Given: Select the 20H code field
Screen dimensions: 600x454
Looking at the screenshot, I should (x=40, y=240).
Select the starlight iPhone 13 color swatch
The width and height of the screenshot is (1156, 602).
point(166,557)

=-=-=

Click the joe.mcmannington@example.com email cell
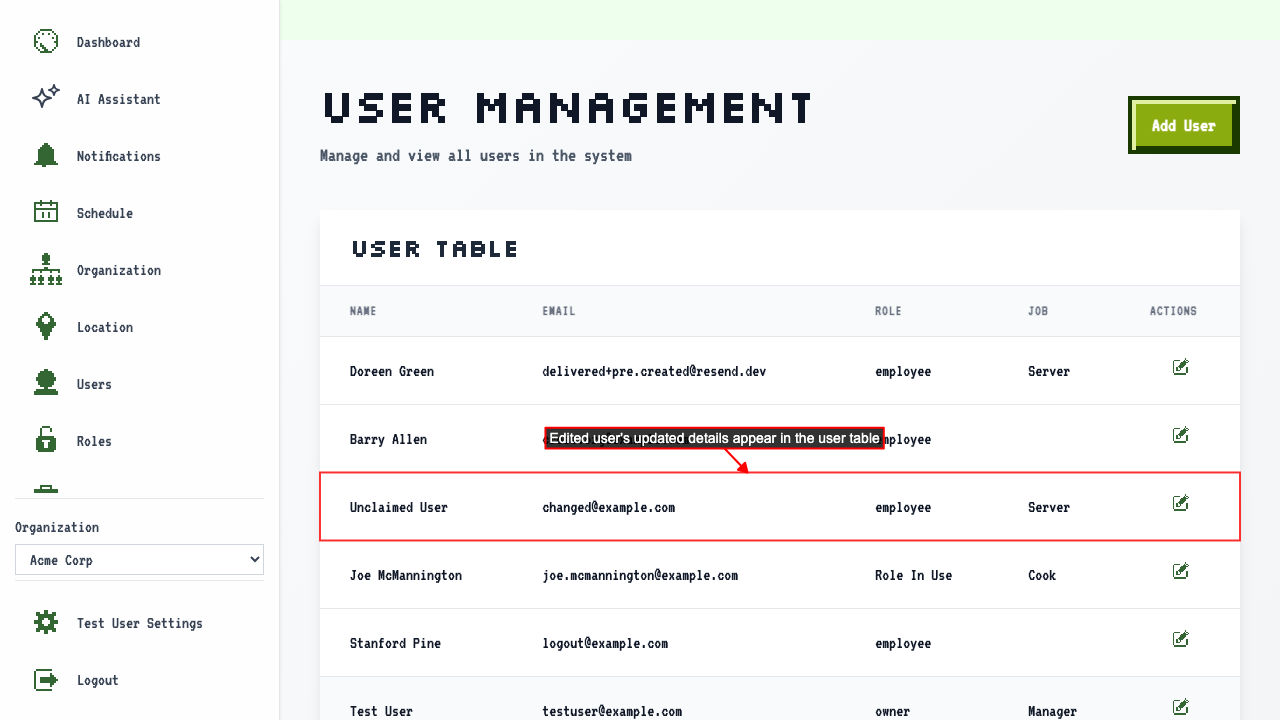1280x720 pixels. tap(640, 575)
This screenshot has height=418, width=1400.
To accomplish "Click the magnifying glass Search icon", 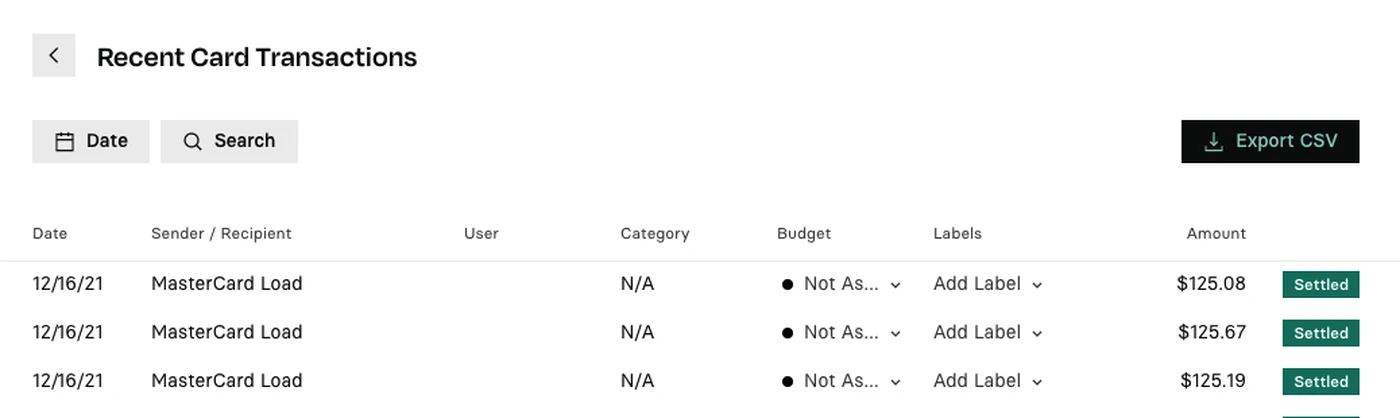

=-=-=

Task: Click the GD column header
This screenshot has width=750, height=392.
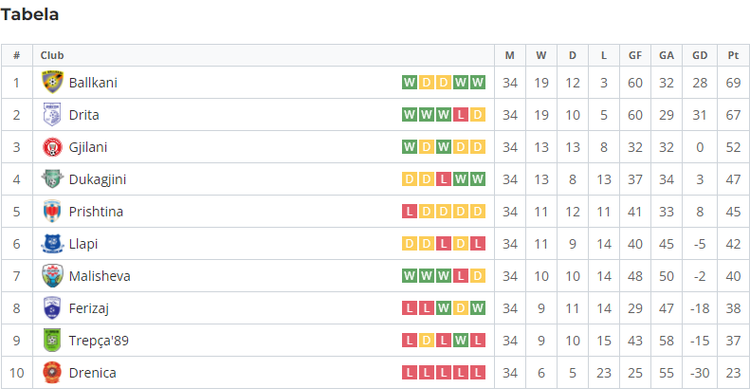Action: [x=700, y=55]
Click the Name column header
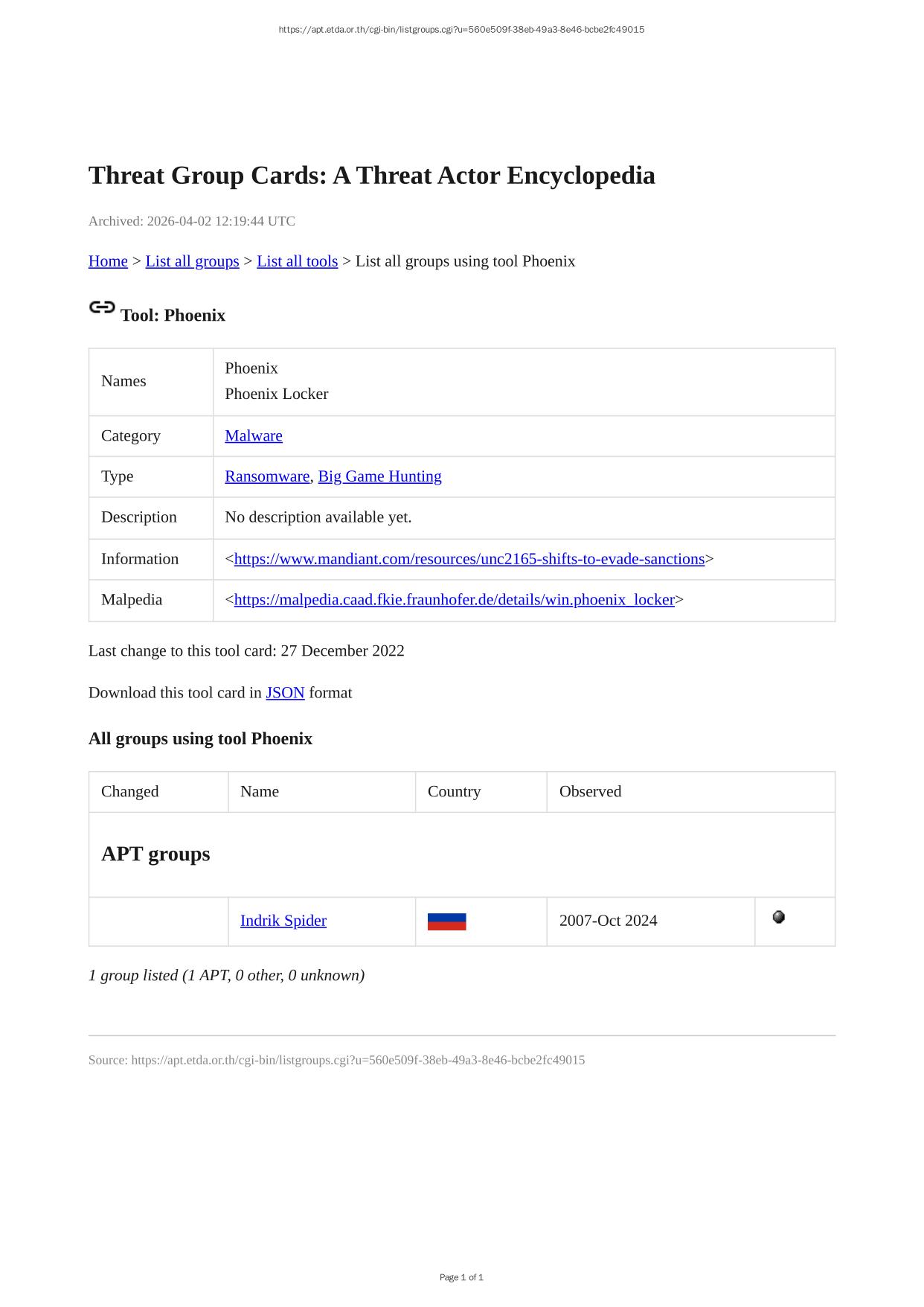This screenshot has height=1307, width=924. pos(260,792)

=-=-=

» **GOAL OF THE EXERCISE**
From the records above, output only the lines starting at the one containing "This screenshot has height=418, width=1400." and ending at the one containing "the magnifying glass", word for word. Pictures stay out.

» **ANSWER TO THE EXERCISE**
This screenshot has height=418, width=1400.
To accomplish "Click the magnifying glass Search icon", 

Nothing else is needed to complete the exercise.